■ REQUIRED ACTION ■
Tell me how many lines of the entries below include the string "computer", and give only the number.

(Screenshot grounding data)
----

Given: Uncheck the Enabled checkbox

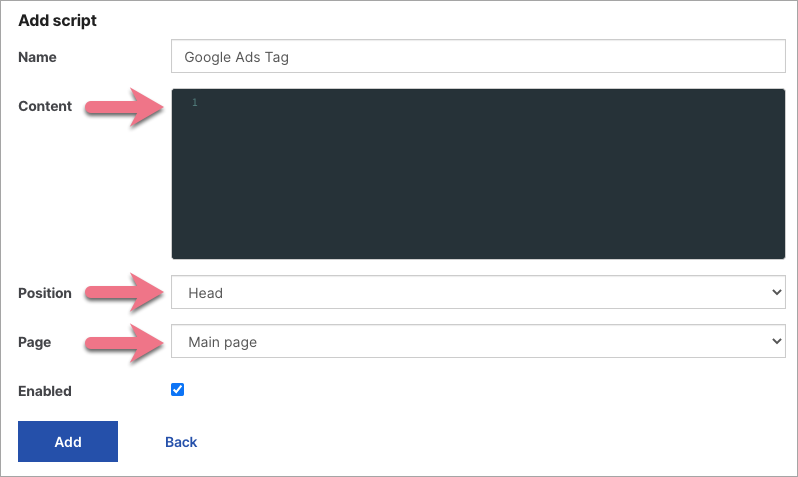Looking at the screenshot, I should click(x=178, y=390).
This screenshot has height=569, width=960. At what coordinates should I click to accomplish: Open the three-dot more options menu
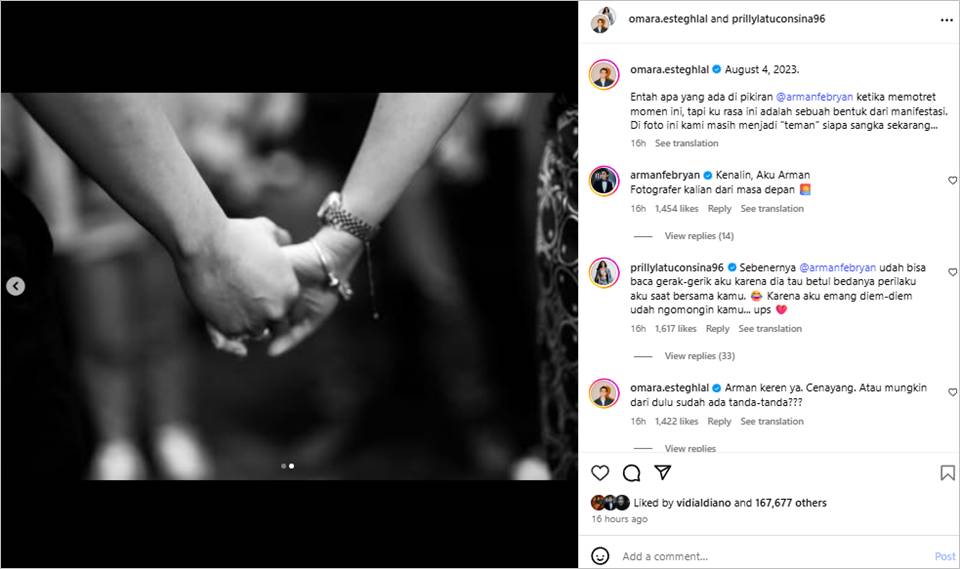[x=947, y=20]
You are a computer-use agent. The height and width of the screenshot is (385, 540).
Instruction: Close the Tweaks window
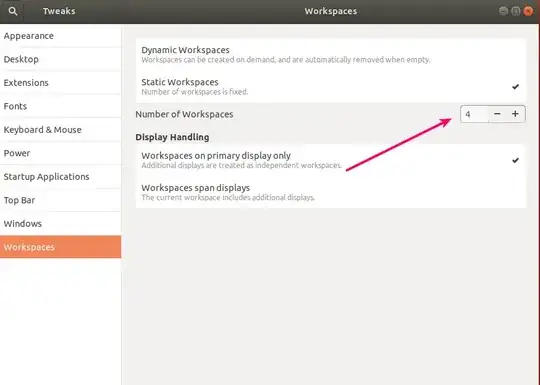click(x=528, y=11)
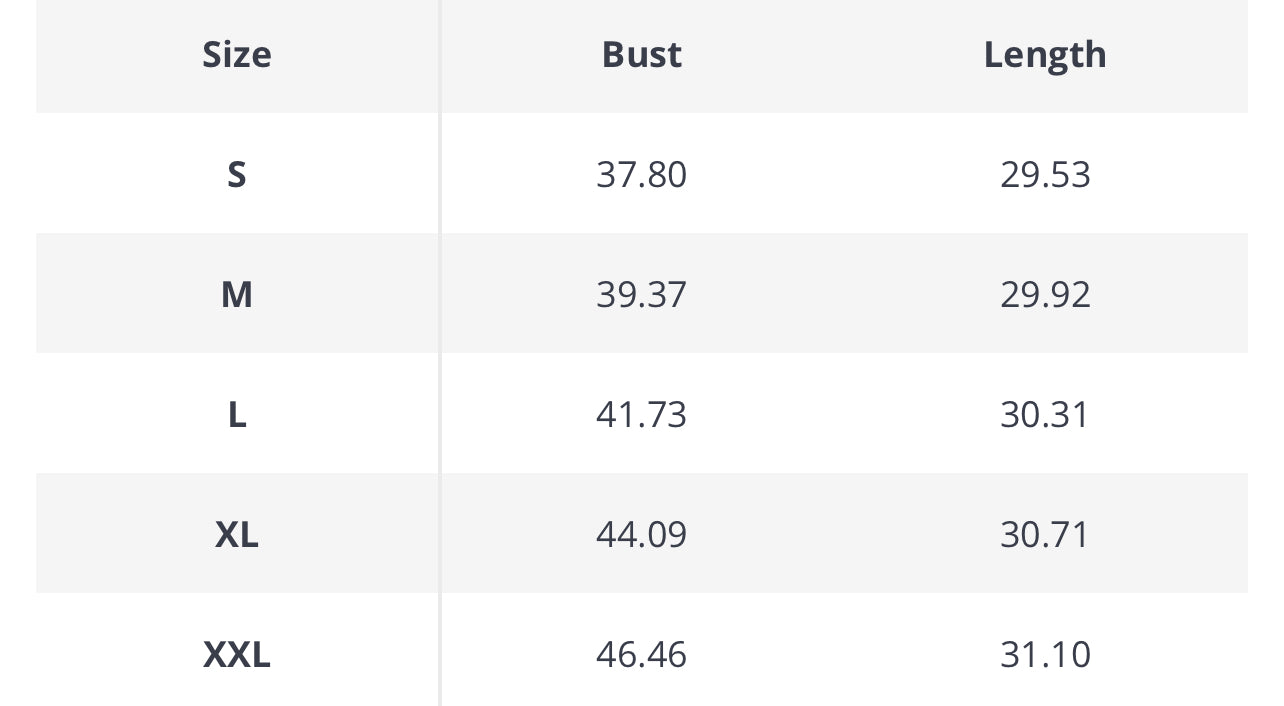Click the Bust column header
This screenshot has height=706, width=1284.
pyautogui.click(x=641, y=54)
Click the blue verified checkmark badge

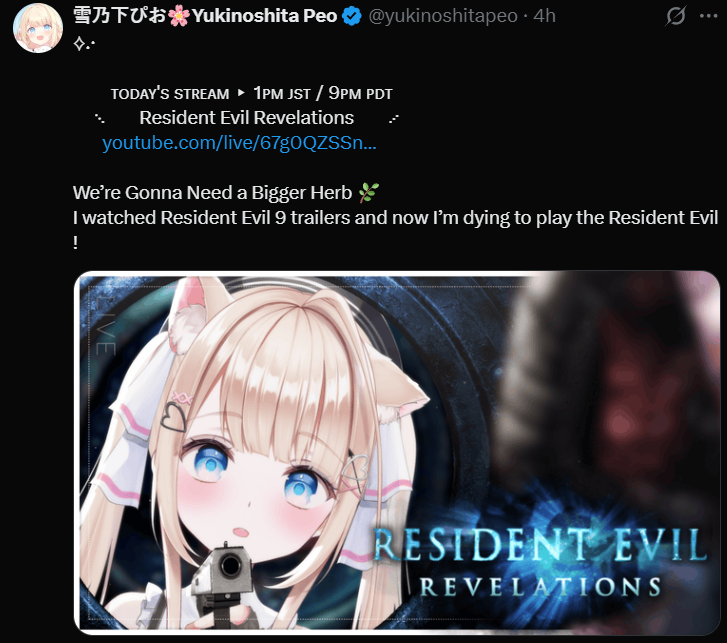352,16
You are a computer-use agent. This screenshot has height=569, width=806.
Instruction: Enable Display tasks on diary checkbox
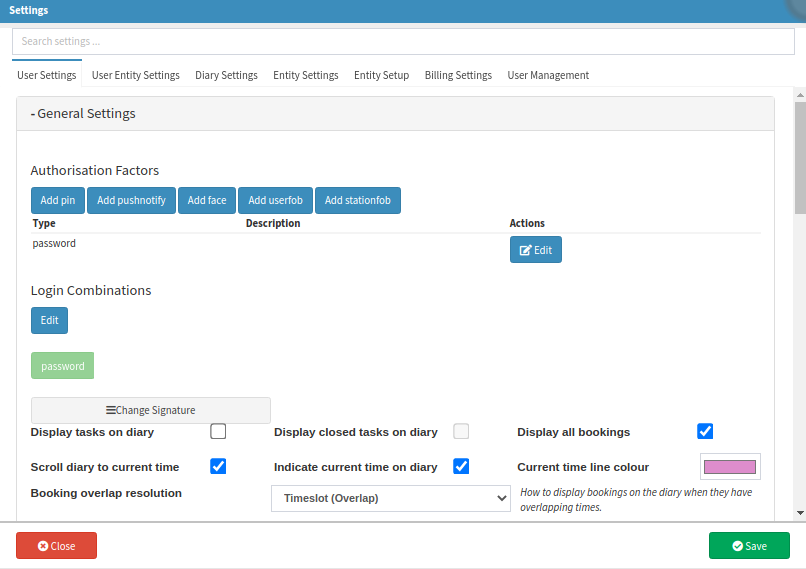[x=218, y=432]
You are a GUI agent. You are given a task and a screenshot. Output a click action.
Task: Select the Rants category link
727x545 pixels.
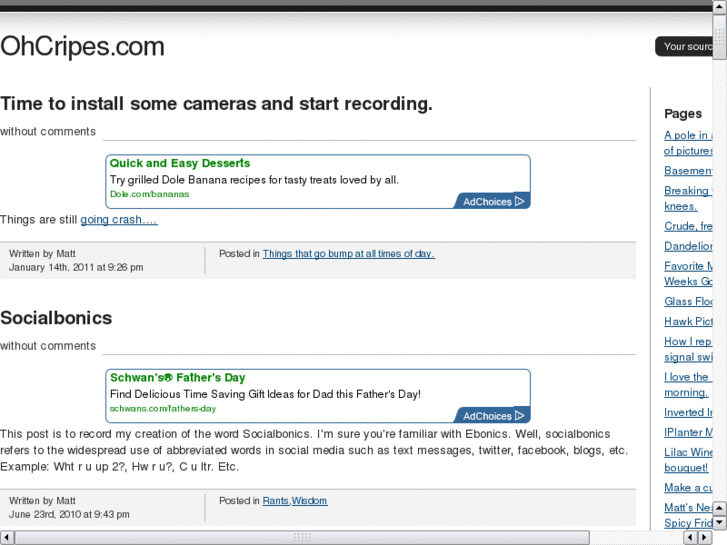(276, 501)
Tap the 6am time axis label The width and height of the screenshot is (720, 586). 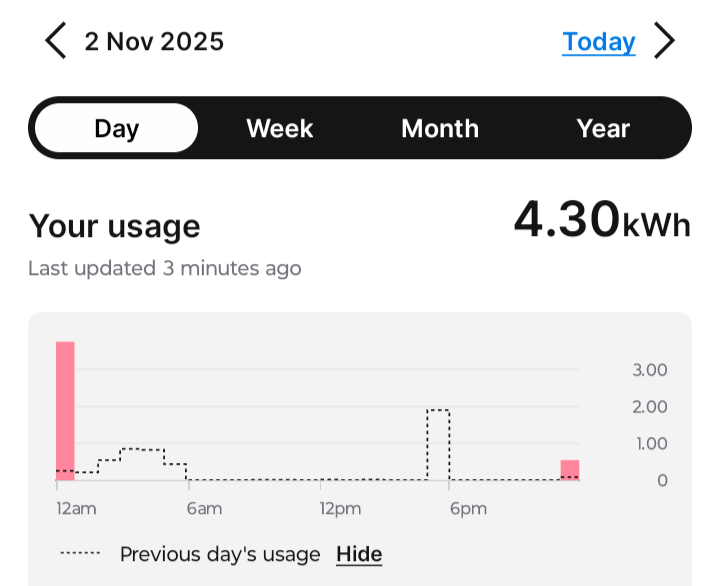click(204, 509)
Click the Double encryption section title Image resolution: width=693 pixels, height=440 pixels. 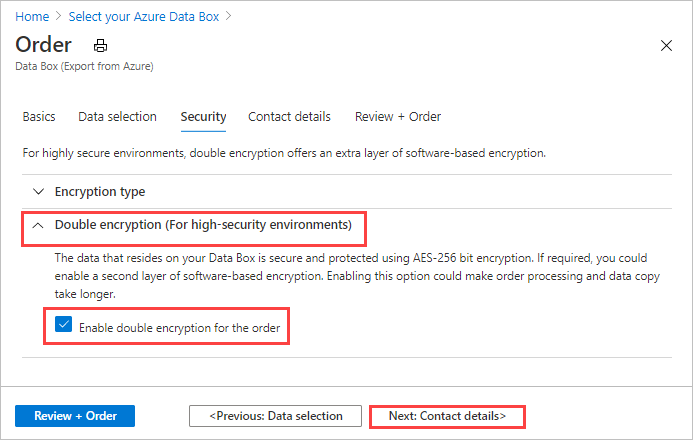pyautogui.click(x=203, y=226)
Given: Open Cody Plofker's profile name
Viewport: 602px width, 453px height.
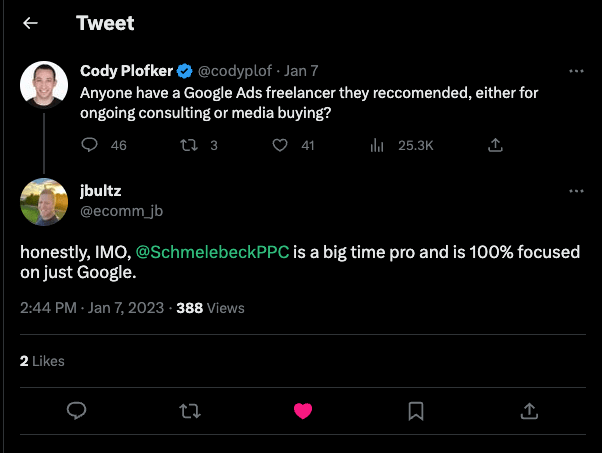Looking at the screenshot, I should pos(126,71).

----

■ SOLUTION FOR THIS EXERCISE ■
2